Python将一个表拖入一个数据帧
我试图弄清楚如何把它放到一个数据帧中,但是我似乎不知道怎么做。到目前为止,我一直试图从我在课堂上学到的一些东西出发,在这个论坛上发布了一个混合答案。但我还是不能让它工作。谁能帮我解释一下他们做了什么。我把我的代码放在下面:Python将一个表拖入一个数据帧,python,pandas,dataframe,web-scraping,beautifulsoup,Python,Pandas,Dataframe,Web Scraping,Beautifulsoup,我试图弄清楚如何把它放到一个数据帧中,但是我似乎不知道怎么做。到目前为止,我一直试图从我在课堂上学到的一些东西出发,在这个论坛上发布了一个混合答案。但我还是不能让它工作。谁能帮我解释一下他们做了什么。我把我的代码放在下面: import requests import pandas from bs4 import BeautifulSoup page = requests.get("https://www.sports-reference.com/cbb/schools/duke/2
import requests
import pandas
from bs4 import BeautifulSoup
page = requests.get("https://www.sports-reference.com/cbb/schools/duke/2021-schedule.html")
soup = BeautifulSoup(page, "html.parser")
table = soup.find("table", attrs={"class":"sortable stats_table now_sortable"})
table_rows = table.find_all('tr')
l = []
for tr in table_rows:
td = tr.find_all('td')
row = [tr.text for tr in td]
l.append(row)
#test columns
df = pd.DataFrame(l, columns=["A", "B", "C", "D", "E", "F", "G", "H", "I", "J", "K", "L", "M", "N", "O"])
print(df)
你这里有几件事做错了。包括@Ferris提到的内容。这会让你开始的
import pandas as pd #read this in correcly as pd
page = requests.get("https://www.sports-reference.com/cbb/schools/duke/2021-schedule.html")

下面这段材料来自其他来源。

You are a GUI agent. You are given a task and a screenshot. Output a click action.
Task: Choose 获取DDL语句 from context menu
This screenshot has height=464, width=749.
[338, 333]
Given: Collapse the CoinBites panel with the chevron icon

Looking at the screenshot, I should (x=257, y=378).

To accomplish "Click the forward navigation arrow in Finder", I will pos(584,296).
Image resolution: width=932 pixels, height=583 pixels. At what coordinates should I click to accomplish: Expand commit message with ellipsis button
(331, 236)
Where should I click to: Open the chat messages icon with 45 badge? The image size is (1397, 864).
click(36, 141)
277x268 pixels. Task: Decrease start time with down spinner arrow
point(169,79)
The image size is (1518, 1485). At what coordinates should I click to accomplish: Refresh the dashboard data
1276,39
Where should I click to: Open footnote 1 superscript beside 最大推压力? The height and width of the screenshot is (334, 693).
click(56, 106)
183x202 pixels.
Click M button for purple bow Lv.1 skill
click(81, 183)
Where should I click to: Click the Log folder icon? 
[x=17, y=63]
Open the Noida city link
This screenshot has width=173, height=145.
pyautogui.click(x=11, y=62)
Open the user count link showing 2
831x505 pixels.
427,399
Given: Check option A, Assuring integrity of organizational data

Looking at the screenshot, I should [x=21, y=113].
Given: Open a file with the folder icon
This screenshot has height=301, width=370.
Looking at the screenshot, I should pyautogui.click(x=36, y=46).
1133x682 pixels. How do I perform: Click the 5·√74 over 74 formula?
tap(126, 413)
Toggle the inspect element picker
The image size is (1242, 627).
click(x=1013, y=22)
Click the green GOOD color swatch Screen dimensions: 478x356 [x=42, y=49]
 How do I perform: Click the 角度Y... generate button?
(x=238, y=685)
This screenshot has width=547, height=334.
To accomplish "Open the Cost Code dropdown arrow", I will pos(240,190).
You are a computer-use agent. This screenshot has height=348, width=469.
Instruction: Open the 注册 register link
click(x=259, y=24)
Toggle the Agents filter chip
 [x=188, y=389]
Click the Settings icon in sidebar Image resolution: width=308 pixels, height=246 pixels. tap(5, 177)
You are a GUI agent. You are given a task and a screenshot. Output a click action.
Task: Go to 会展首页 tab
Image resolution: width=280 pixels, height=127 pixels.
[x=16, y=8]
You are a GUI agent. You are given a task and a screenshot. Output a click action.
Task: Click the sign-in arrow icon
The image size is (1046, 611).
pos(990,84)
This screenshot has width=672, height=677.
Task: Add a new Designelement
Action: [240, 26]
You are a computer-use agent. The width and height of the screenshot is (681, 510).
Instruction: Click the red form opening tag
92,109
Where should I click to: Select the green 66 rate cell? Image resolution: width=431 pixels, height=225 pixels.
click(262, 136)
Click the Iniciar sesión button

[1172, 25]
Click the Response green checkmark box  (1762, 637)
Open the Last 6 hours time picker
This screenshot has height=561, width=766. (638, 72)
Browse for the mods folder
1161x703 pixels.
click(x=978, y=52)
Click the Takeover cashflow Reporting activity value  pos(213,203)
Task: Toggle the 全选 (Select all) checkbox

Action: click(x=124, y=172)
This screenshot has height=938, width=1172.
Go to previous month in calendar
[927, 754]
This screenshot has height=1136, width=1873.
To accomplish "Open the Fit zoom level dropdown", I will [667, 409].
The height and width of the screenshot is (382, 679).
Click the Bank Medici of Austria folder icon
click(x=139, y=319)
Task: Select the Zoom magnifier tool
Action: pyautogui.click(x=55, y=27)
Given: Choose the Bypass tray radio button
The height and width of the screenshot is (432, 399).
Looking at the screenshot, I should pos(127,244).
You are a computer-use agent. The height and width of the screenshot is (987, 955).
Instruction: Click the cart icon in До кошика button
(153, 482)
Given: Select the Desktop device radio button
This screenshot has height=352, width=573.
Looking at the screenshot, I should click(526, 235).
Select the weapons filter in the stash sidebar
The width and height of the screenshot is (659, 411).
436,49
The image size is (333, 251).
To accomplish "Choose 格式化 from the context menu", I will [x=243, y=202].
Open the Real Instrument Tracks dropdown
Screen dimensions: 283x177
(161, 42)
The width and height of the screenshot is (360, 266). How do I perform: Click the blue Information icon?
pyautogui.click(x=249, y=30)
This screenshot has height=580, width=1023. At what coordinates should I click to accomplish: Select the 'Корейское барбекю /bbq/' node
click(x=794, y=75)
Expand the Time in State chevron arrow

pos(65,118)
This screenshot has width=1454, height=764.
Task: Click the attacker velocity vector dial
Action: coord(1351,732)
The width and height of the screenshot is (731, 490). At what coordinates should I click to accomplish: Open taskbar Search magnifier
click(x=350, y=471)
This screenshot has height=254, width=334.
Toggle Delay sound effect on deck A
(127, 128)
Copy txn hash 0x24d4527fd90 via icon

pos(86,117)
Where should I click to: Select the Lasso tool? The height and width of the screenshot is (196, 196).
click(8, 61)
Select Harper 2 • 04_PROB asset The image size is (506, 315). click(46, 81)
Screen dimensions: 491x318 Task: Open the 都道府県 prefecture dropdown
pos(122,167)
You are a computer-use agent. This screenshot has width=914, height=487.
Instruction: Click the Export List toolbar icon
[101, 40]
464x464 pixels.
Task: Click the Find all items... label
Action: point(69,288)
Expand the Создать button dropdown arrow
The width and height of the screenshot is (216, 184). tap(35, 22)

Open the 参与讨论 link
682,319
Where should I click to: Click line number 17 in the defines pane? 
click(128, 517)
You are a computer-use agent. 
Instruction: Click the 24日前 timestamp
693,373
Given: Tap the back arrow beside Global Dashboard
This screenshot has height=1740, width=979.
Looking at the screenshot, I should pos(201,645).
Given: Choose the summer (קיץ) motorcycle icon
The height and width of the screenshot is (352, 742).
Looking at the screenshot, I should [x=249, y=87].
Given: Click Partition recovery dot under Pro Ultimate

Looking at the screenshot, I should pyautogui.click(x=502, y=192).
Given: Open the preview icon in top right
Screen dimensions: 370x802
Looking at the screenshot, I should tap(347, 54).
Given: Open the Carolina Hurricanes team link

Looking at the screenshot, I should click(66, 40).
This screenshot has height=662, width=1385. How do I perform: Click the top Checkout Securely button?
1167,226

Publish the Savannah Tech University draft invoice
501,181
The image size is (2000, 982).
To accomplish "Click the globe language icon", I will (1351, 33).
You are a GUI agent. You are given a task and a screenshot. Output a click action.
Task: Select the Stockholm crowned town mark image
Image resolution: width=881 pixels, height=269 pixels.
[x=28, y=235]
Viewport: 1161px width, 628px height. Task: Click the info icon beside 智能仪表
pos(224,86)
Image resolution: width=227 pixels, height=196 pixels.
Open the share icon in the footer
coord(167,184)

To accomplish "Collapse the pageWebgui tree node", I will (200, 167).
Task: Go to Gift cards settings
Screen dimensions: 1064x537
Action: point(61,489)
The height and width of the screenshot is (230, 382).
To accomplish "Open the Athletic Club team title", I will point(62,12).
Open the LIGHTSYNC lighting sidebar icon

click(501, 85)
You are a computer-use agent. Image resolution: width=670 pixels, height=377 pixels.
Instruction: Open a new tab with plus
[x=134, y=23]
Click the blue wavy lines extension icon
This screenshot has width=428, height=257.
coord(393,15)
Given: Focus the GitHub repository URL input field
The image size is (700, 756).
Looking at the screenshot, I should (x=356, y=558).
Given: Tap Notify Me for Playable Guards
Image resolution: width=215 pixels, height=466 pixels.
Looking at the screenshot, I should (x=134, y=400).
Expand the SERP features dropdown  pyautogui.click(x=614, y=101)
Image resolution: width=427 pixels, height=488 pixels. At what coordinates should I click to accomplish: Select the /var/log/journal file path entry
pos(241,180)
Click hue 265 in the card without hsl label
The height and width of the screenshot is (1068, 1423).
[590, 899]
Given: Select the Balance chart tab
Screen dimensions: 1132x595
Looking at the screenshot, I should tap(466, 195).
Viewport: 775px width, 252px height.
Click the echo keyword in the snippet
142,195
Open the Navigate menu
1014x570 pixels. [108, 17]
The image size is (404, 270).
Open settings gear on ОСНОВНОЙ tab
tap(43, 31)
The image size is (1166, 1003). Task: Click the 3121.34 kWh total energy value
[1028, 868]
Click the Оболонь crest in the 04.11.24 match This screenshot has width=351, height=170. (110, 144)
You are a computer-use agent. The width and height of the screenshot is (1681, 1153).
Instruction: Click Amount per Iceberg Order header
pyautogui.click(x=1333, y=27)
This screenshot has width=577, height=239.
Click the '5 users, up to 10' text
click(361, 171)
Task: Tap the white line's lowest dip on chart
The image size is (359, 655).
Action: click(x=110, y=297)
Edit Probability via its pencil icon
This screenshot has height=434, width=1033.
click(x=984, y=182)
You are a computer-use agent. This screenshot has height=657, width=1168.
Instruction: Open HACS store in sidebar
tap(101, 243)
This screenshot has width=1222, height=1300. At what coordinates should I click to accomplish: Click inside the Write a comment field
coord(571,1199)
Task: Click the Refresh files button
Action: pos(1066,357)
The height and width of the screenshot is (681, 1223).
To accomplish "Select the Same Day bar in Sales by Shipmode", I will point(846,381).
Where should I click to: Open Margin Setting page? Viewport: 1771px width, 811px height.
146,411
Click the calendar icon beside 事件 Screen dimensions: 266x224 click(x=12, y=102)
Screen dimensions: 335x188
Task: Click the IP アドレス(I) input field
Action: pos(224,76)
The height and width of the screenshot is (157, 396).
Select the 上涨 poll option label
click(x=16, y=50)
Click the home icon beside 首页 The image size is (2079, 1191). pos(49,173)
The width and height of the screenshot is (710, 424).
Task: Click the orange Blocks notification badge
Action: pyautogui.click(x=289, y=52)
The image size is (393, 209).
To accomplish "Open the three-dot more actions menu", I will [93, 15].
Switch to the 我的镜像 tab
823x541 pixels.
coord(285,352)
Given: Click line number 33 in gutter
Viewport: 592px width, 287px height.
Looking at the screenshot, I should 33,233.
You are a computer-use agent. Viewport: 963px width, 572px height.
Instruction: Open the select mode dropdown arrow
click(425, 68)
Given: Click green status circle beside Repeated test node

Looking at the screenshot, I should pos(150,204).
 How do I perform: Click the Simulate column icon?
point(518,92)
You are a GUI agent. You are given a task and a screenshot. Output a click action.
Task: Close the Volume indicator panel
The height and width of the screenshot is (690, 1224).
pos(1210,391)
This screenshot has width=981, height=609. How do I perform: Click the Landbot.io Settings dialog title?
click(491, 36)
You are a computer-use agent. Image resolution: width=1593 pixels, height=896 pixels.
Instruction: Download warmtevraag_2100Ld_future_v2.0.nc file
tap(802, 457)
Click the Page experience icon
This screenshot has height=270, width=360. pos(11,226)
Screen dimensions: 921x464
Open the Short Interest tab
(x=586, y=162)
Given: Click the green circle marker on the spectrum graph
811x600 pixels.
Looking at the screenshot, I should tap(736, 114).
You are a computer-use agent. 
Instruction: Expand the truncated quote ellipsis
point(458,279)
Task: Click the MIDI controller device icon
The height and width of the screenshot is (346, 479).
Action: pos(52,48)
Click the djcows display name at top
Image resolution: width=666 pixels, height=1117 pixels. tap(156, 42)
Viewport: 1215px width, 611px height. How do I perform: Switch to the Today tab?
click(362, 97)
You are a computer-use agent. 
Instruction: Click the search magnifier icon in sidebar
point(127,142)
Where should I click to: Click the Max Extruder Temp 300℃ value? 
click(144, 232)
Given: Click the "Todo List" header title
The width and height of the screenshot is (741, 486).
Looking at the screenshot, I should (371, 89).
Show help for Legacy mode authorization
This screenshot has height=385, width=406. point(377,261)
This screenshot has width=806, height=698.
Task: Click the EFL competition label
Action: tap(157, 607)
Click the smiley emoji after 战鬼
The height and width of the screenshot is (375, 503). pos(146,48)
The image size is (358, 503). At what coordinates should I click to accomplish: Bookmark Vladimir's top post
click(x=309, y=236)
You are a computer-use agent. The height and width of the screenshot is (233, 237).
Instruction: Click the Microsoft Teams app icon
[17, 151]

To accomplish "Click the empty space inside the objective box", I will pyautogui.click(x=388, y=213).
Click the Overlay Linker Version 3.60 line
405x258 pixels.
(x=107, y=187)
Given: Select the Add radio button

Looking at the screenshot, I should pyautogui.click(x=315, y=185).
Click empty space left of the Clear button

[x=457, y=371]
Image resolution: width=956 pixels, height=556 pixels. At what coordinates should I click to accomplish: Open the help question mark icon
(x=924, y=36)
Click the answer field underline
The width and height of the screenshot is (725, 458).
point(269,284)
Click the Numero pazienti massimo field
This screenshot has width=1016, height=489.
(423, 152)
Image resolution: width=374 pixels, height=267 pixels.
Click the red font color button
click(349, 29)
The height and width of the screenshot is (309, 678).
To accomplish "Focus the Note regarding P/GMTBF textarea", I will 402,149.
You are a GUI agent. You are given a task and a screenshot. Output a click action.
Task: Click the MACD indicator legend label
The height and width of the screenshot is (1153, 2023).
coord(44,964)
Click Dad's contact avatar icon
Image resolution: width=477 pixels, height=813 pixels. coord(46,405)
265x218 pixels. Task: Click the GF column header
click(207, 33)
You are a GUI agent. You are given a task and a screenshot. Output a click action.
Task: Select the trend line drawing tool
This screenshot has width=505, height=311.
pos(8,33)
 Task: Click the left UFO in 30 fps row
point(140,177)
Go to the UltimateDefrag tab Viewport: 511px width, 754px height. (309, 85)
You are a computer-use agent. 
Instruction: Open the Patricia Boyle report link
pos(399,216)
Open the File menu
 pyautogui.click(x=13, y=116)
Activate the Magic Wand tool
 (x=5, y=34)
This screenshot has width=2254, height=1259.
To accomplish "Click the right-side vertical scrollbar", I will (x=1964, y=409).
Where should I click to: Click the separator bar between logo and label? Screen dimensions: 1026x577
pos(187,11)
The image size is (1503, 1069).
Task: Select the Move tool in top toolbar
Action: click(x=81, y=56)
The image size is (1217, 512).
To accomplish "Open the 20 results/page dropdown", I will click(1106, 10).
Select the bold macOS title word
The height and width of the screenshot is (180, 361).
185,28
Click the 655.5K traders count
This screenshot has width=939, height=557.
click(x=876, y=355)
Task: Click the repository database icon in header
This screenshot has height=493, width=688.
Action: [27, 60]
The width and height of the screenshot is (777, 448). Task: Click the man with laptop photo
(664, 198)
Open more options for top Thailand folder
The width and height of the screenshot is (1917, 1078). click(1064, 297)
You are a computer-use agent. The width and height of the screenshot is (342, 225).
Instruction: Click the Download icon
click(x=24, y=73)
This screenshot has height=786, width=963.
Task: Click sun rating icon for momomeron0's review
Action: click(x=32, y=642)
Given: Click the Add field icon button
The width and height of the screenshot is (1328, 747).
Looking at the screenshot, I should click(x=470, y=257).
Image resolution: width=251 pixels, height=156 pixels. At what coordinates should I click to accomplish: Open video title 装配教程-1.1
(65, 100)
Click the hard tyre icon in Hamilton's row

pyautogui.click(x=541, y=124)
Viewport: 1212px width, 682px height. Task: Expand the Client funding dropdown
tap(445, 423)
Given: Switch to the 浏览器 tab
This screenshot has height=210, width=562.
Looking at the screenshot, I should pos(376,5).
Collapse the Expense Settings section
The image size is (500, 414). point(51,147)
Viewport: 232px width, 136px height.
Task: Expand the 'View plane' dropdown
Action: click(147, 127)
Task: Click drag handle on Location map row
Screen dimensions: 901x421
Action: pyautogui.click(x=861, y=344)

soup = BeautifulSoup(page.text, "html.parser") # use page.text
# table = soup.find("table", attrs={"class":"sortable stats_table"})
table = soup.find("table", attrs={"id":"schedule"}) #use the id if available; couldn't get class to work when space is in class name
table_rows = table.find_all('tr')
# this works below as you have it but it doesn't read into the dataframe correctly
l = []
for tr in table_rows:
td = tr.find_all('td')
row = [tr.text for tr in td]
l.append(row)
#test columns
# read without columns to see what you have
df = pd.DataFrame(l)
# df = pd.DataFrame(l, columns=["A", "B", "C", "D", "E", "F", "G", "H", "I", "J", "K", "L", "M", "N", "O"])
print(df)
有很多方法可以做同样的事情。这可能不是最好的方法,但它可以完成工作
import requests
import pandas as pd
from bs4 import BeautifulSoup
page = requests.get("https://www.sports-reference.com/cbb/schools/duke/2021-schedule.html")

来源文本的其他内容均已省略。